In quel tempo, tra quelli che erano saliti per il culto durante la festa c’erano anche alcuni Greci. Questi si avvicinarono a Filippo, che era di Betsàida di Galilea, e gli domandarono: «Signore, vogliamo vedere Gesù».
Filippo andò a dirlo ad Andrea, e poi Andrea e Filippo andarono a dirlo a Gesù. Gesù rispose loro: «È venuta l’ora che il Figlio dell’uomo sia glorificato. In verità, in verità io vi dico: se il chicco di grano, caduto in terra, non muore, rimane solo; se invece muore, produce molto frutto. Chi ama la propria vita, la perde e chi odia la propria vita in questo mondo, la conserverà per la vita eterna. Se uno mi vuole servire, mi segua, e dove sono io, là sarà anche il mio servitore. Se uno serve me, il Padre lo onorerà. Adesso l’anima mia è turbata; che cosa dirò? Padre, salvami da quest’ora? Ma proprio per questo sono giunto a quest’ora! Padre, glorifica il tuo nome».
Venne allora una voce dal cielo: «L’ho glorificato e lo glorificherò ancora!».
La folla, che era presente e aveva udito, diceva che era stato un tuono. Altri dicevano: «Un angelo gli ha parlato». Disse Gesù: «Questa voce non è venuta per me, ma per voi. Ora è il giudizio di questo mondo; ora il principe di questo mondo sarà gettato fuori. E io, quando sarò innalzato da terra, attirerò tutti a me». Diceva questo per indicare di quale morte doveva morire.

Parola del Signore

Gesù Pantocratore

Il nostro cammino verso la Pasqua continua a portarci sulla via del guardarci dentro perché, come dice bene Geremia, per trovare il Signore non bisogna andare lontano o cercare chissà dove…
Ora la legge è scritta nei cuori, ora il percorso è scritto in noi, la presenza sta dentro la nostra vita…
“Tutti mi conosceranno…”
Conoscere Dio… Non è cosa semplice; conoscere senza pensare di possedere; “tener dentro” senza “chiudere dentro”; sentire e gustare una presenza ed allo stesso tempo sapere che essa è sempre molto di più di quanto noi riusciamo a cogliere di essa, e che se lo permettiamo diventa sorpresa sempre nuova che si muove nella creatività e nella infinita immaginazione di Dio che si offre in modo sempre nuovo pur restando la stessa…
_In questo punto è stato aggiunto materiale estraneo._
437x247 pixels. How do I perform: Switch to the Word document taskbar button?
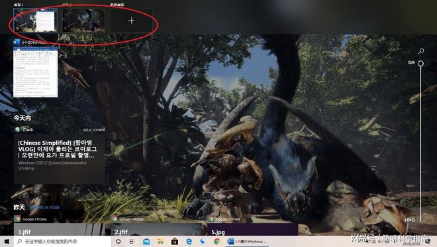(x=247, y=242)
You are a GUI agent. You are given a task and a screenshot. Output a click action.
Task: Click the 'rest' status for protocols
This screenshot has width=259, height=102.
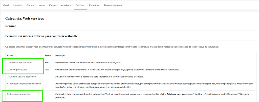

Quando non lasciamo libero il soffio della vita, ma lo incaselliamo nei nostri schemi e nei nostri “deve andare così perché vada bene…”, allora passiamo la vita a credere di credere, ma poi davvero la Fede vera non la mettiamo mai in gioco fino in fondo, e ci accontentiamo di un prodotto preconfezionato che va bene un po’ per tutto senza che questo sia il nostro unico e irripetibile modo di incontrare e lasciarci incontrare da Dio e dagli altri…

Il Vangelo di oggi ci ridice che la fede si gioca tutta tra il desiderio ed il bisogno di un incontro, e spero che anche dentro di noi nel cammino di vita verso la Vita della quaresima, sia cresciuto il bisogno, il desiderio e quindi la domanda “vogliamo vedere Gesù…”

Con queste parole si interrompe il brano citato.